En medio del aislamiento social, preventivo y obligatorio el Gobierno de Córdoba decide suspender los Programas de Empleo PPP, PIP, POR MI y PILA. Las personas afectadas con estos planes trabajaron hasta esta semana, pero desde el Gobierno informaron que el Plan esta suspendido desde el 1 de abril. Gabriela, Yanina, Vanina y Yamila contaron para La Marea Noticia como las afecta esta suspensión.

Por: Carina Ambrogi

Yanina regresó anoche a su casa con la angustia de saber que era su último día de trabajo.

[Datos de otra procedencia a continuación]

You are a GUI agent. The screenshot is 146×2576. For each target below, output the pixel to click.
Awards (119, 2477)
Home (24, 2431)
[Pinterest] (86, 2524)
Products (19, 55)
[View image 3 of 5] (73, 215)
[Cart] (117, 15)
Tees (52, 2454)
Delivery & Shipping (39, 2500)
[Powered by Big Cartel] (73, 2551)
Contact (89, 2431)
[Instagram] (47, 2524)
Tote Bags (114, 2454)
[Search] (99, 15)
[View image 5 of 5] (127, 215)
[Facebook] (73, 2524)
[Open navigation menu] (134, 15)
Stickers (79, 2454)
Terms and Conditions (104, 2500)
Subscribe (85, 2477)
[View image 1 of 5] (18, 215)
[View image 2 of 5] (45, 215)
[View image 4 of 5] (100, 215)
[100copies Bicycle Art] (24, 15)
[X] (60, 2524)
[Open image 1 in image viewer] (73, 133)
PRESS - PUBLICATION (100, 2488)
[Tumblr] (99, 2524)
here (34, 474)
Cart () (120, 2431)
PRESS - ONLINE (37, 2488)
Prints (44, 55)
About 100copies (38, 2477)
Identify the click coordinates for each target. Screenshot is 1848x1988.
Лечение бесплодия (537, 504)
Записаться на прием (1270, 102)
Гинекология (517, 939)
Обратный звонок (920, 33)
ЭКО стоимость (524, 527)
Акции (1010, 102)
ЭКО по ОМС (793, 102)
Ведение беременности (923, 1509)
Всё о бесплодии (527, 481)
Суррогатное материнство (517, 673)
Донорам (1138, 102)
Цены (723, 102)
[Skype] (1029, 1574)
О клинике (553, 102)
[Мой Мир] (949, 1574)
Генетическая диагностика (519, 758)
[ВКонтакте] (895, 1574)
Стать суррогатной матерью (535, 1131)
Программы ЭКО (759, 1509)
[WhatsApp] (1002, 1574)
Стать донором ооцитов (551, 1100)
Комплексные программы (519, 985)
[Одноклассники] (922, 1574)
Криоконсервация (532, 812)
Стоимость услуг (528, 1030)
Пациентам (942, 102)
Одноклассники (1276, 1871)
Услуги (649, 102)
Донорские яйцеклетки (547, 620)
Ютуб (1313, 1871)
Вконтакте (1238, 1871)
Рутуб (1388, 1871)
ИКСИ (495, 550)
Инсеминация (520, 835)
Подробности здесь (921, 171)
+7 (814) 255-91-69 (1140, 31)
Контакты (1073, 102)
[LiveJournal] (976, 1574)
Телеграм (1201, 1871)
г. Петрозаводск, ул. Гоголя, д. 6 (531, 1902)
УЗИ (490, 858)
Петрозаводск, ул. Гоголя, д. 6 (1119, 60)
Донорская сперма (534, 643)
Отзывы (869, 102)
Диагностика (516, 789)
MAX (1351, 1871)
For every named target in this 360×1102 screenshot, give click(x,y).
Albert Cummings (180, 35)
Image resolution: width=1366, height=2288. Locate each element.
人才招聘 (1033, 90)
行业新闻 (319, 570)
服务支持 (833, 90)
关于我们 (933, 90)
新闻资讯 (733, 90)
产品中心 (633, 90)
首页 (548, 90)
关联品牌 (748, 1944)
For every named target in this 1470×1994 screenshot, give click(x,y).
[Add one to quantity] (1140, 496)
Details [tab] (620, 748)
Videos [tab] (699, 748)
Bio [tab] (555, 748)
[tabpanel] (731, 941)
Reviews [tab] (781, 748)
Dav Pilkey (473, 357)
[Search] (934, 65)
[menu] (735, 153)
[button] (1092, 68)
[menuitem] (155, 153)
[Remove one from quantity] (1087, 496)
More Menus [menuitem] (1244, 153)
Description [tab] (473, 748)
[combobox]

Pese a la cuarentena, salió a la siesta para llegar a tiempo a la Clínica Privada a donde trabaja en atención al público. Consiguió el empleo hace casi un año, cuando después de transitar dos años desocupada logró ser parte de las 13 mil mujeres que salieron sorteadas de entre las más de 49 mil que se anotaron para ingresar al “Plan Por Mi”. El plan que se abarrotó de postulantes, lo ofreció el Gobierno de la Provincia de Córdoba con el propósito de que mujeres desempleadas mayores de 30 años puedan acceder a prácticas laborales que les permitan capacitarse y sumar experiencia para enfrentar el mercado laboral formal. La realidad, es que fue un salvavidas en medio de la crisis ocupacional que afectó principalmente a las mujeres. Yanina cumplió hasta ayer las cuatro horas diarias que trabajó de lunes a viernes, por una remuneración de 5 mil pesos mensuales. Este era el único ingreso propio estable con el que se mantienen ella y sus tres hijes. No cobra Asignación Universal ni bonos de ayuda porque su ex marido tiene un trabajo en blanco. Recibe por parte de él una cuota de alimentos de 3 mil pesos mensuales, estaba en trámite legal para que se adecuara este monto al 30% del salario del progenitor, tal como lo prevé la ley, pero la cuarentena imposibilitó que el caso prospere. Anoche, mientras escuchaban las noticias, se enterró de que el Plan “Por Mi” fue suspendido por el Gobierno de Córdoba desde el primero de abril.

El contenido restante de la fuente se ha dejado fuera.